An example of comparison between the predicted and actual temperatures on a motor, with data recorded during sea trial, is shown in Figure 5.

Figure 5: Comparison between the predicted and actual temperatures on a motor, with data recorded during sea trial

The plot shows how the prediction is close to the winding temperatures, with an error smaller than 10 degrees Kelvin. The data and corresponding estimates are from a sea trial, from a motor that was not included in the training data.

In the verification phase, leave-ship-out and leave-motor-out where used to verify that the model was not overfitted to the training data. When running a leave-motor-out analysis, a single motor was left out of the training data when estimating the parameters of the model. The model was then tested on the left-out motor, to check the degree of fit.

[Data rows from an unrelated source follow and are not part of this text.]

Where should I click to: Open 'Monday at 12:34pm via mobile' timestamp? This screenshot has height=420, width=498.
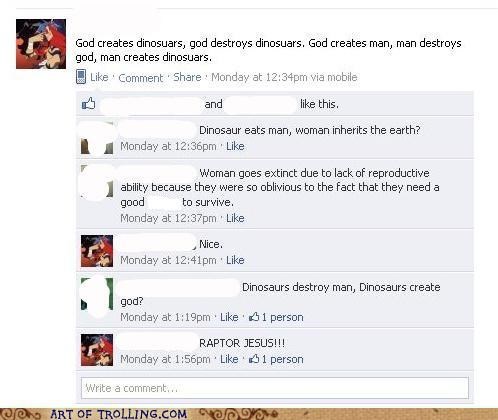pos(284,77)
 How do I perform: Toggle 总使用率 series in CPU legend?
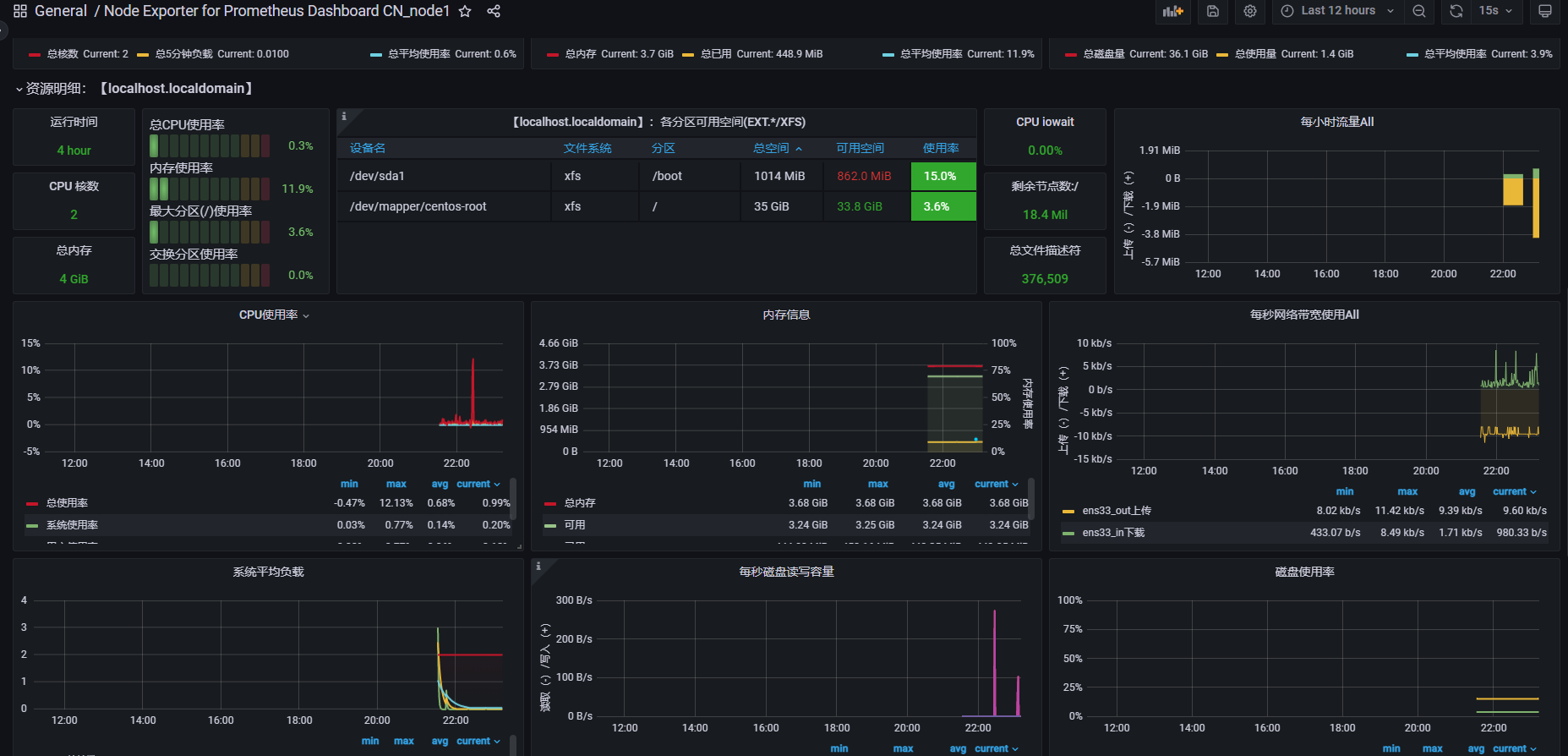[x=68, y=503]
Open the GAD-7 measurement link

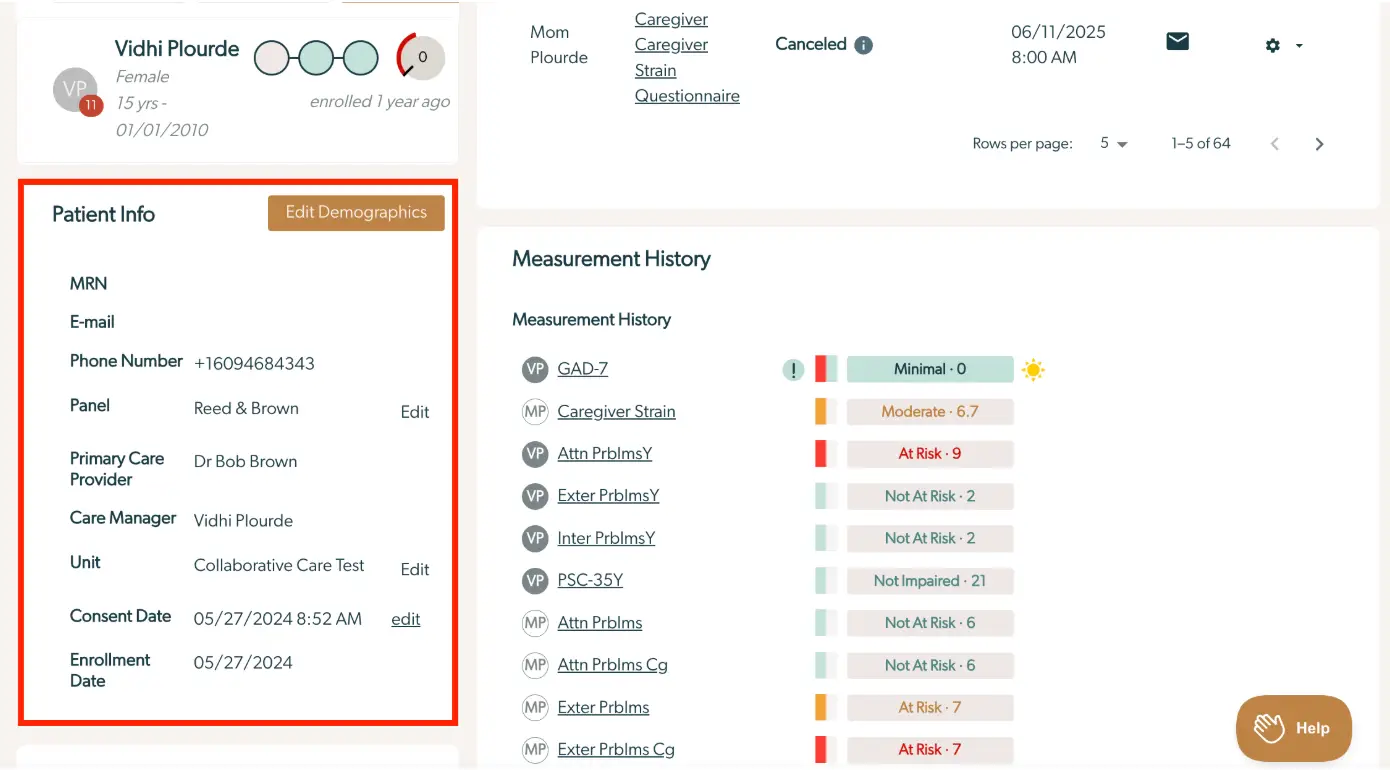584,368

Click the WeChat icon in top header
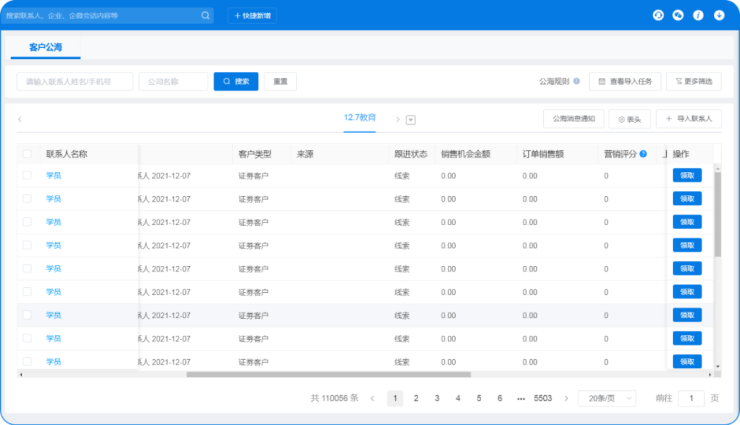(678, 16)
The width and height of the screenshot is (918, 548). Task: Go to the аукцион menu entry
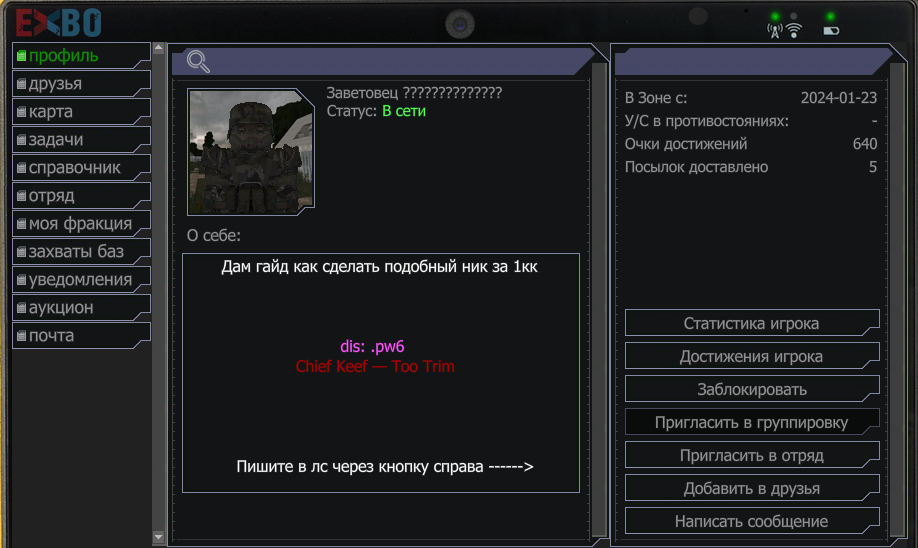point(81,308)
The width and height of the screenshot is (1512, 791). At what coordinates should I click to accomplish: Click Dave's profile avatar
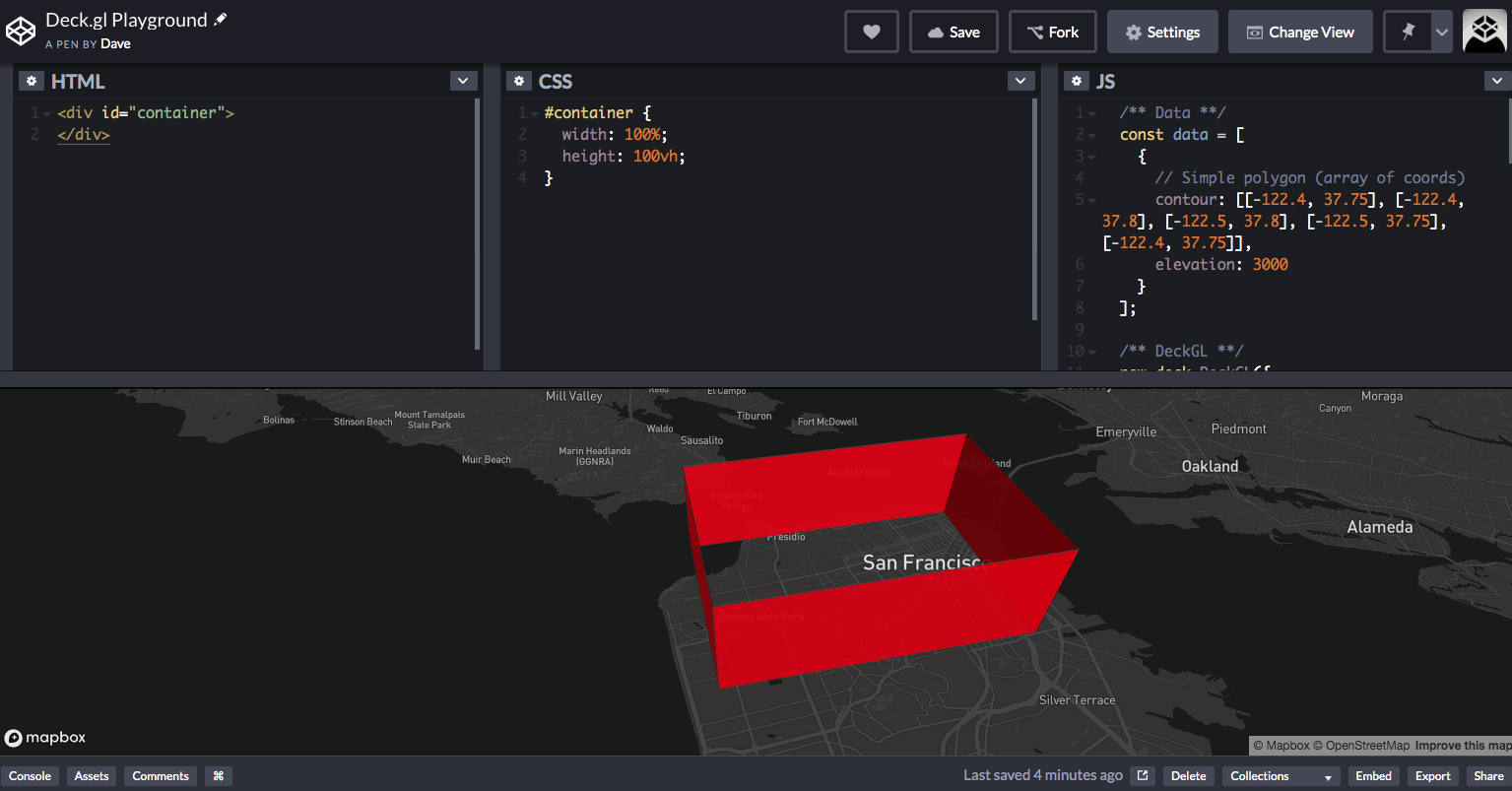coord(1484,31)

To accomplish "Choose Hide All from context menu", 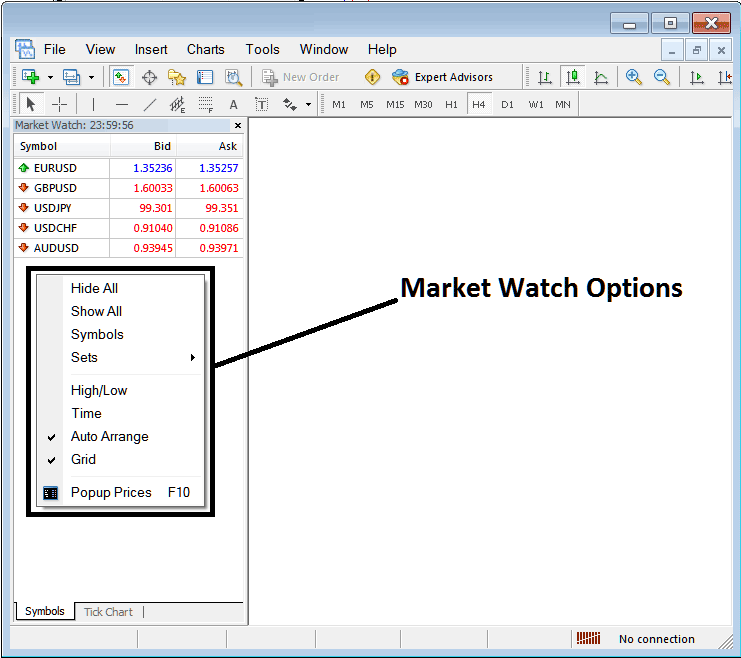I will [x=94, y=288].
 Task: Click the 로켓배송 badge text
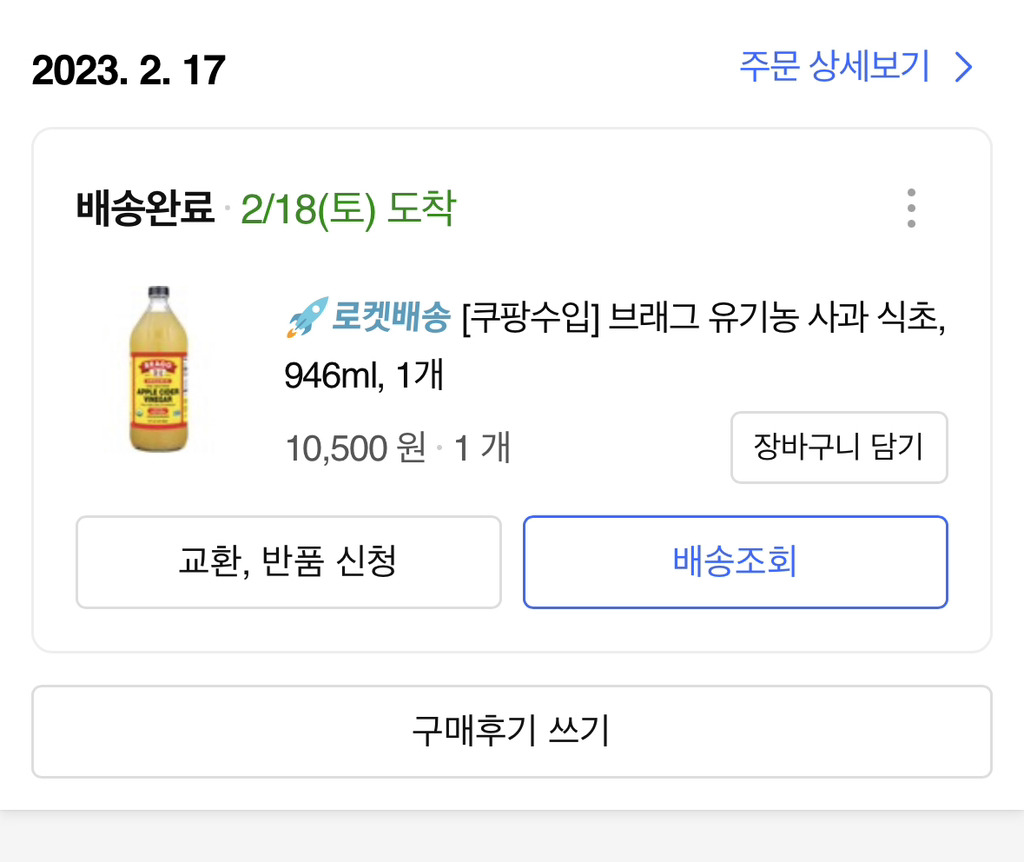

In addition to leave-ship and leave-motor-out analyses, a new dataset will be collected from a new vessel and used as a verification dataset.

The monitor

Based on the implemented model, a monitor was deployed using a simple threshold. If the actual minus exceed the threshold of predicted temperatures, then protection functions were initiated.

The monitor was implemented with one monitor and one set of parameters per motor class, without adapting a single model and monitor to each individual vessel or motor. With this approach, no additional training data is needed for new vessels. However, long time monitoring of new data is expected to be implemented in Azure.

Note that an integrating counter was implemented in order to deal with outliers of short duration in the data.

The monitor should be disabled during periods of zero power. If the fans in the air cooling loop are turned off, then the motor will take on ambient temperature, which in rare cases may trigger the monitor if active.

Result

The threshold of the monitor could be set such that no single false alarms were generated in the training data. Based on this threshold and a realistic failure model, the monitor can be shown to detect failures more than one hour before the critical trip limit is reached, and at temperatures significantly below the high temperature trip limit.

Current status

As mentioned in a previous section, a monitor has been trained for two classes of vessels. A monitor with an integrating detection function has been implemented in the PCU, and tested in an on-shore simulation.

The model and monitor has been implemented in the PCU on a vessel that is currently on its way to sea trial. The monitor is implemented in a test mode, in the sense that no safety functions are activated. It is going to be in test mode during a validation period, where the performance of the model is monitored in the actual setting, and a validation dataset is collected. During the validation period, the RDS is logging both the inputs and the output of the model and monitor at high temporal resolution.

Future work

On the research side, some effort is expected to be put in to developing individual models for each motor, and to investigate how prior data collected from other motors and vessels, can be used to train the model using a minimal amount of data. Also, further developing generic fault models based on faults from similar motors will also be investigated.

On the implementation side, focus will be on building automatically update digital twin models in Azure. The digital twin implementation allows for different metrics and analytics to be implemented on the dataset, as for instance long term monitoring of the model.

Also, some additional parameters should be included in the modeling where available, as for instance the cooling water temperature and the number of running cooling fans and their respective speeds. Adding instrumentation to new constructions to improve the model should also be considered.

In addition, the regression modelling will be extended and adapted to other systems.

Conclusions

Data collected by the RDS has been used to apply machine learning to develop a motor temperature monitor. The monitor can detect faults way before existing safety functions.

Machine learning and statistical modeling are powerful tools for developing equipment models; digital twin models that simulate the normal function of a local system or piece of equipment.